[[ EXTRACT PROVIDED, beginning ]]

By Mursi Saad El-Din
There are certain literary issues that seem to be perennial. In some cases, the arguments sound like a verbatim replay. One of these issues is plagiarism -- the definition of which seems never to be settled once and for all.
The problem this time centers on a Booker Prize- nominated novel by no less than Ian McEwan, Atonement. Indeed McEwan won the Booker for another novel of his, Amsterdam. The charge of plagiarism was made by a Sunday paper which claimed that certain sections in the novel were copied from the memoirs of a wartime nurse Lucilla Andrews, who was the author of romantic novels. The story was immediately taken up by the media the world over. When the Daily Mail went as far as blatantly accusing McEwan of plagiarism, fellow writers immediately rushed to his defence.
Out of the writers' defence came some interesting facts and confessions. Many famous writers have stated that they "had borrowed" passages from other works. In a strong show of support a group of the best known authors, including John Updike, Martin Amis, Zadie Smith and Margaret Atwood, suggested "it was impossible to write a historical novel without borrowing some details, colour and reminiscences from memoirs or diaries contemporary to the period they are writing about", as cited in the Daily Telegraph of 6 December.
John Updike said, "Given that he [McEwan] was too young to experience any of World War Two, I assumed that the fascinating information in Atonement was derived from interviews or books. The passages alleged to be plagiarism are few and legitimate borrowing, as I read them, and in no way a discredit to the brilliant author."

[[ EXTRACT PROVIDED, end ]]

§ APPLY WHAT YOU READ
1. Answer these questions using the article on plagiarism:
(a) Which novel by Ian McEwan drew the plagiarism charge?
(b) Whose memoirs was the novel said to have copied from?
(c) Which newspaper, on which date, is cited for the authors' statement about writing historical novels?
2. Translate this sentence from the article on plagiarism into Spanish: "The story was immediately taken up by the media the world over."
3. Return the passage of the article on plagiarism from "Out of the writers'" up to and including "of 6 December.", unchanged.
The records come from a separate source and are not part of the article on plagiarism.

[[ ENTRIES PROVIDED, beginning ]]

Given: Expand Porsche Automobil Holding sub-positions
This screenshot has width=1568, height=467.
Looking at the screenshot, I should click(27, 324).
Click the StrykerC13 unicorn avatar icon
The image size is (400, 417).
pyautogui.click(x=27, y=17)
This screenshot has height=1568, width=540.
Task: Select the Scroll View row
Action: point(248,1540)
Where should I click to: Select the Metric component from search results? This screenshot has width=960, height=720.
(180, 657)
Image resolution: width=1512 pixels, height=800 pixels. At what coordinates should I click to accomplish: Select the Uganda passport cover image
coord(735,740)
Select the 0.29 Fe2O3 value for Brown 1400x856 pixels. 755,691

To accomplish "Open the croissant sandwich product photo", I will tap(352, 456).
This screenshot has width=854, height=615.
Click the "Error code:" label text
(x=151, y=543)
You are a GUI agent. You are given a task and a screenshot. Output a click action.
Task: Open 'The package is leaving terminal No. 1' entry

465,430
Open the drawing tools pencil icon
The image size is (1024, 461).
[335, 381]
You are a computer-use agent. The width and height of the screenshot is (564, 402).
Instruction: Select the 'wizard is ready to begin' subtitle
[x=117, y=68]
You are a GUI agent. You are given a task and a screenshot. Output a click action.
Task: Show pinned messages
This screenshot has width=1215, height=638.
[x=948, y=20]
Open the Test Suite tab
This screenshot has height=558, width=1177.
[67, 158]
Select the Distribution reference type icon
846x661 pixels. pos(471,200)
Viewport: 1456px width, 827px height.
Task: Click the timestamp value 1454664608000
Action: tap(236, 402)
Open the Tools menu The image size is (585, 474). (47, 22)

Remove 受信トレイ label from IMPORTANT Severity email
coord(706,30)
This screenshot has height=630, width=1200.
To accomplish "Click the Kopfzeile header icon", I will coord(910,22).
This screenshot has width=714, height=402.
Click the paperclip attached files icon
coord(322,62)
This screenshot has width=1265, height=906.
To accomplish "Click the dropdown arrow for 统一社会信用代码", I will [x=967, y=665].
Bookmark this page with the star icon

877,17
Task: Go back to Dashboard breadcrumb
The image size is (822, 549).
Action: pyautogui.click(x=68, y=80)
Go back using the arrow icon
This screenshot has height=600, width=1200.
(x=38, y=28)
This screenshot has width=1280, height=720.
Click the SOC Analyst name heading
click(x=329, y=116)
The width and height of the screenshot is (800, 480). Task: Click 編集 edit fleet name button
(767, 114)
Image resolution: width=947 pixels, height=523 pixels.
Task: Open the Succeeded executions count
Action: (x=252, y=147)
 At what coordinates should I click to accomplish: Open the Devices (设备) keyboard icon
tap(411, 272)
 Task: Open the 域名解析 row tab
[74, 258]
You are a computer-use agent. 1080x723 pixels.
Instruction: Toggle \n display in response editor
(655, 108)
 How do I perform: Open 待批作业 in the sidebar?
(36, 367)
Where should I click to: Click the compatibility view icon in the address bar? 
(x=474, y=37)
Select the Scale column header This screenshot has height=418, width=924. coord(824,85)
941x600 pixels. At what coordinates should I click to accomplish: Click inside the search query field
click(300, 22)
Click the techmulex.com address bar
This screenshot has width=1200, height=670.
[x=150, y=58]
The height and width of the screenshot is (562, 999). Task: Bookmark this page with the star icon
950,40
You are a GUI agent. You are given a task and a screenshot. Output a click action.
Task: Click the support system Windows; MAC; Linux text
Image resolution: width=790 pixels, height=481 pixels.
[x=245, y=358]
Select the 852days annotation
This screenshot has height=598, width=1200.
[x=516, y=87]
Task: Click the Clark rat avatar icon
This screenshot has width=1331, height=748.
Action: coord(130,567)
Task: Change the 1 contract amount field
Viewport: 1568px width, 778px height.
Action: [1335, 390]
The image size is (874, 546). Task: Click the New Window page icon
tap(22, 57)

[[ ENTRIES PROVIDED, end ]]

§ OUTPUTS IN ORDER
1.
(a) Atonement
(b) Lucilla Andrews, a wartime nurse who wrote romantic novels
(c) The Daily Telegraph of 6 December

2. La historia fue retomada de inmediato por los medios de comunicación de todo el mundo.

3.
Out of the writers' defence came some interesting facts and confessions. Many famous writers have stated that they "had borrowed" passages from other works. In a strong show of support a group of the best known authors, including John Updike, Martin Amis, Zadie Smith and Margaret Atwood, suggested "it was impossible to write a historical novel without borrowing some details, colour and reminiscences from memoirs or diaries contemporary to the period they are writing about", as cited in the Daily Telegraph of 6 December.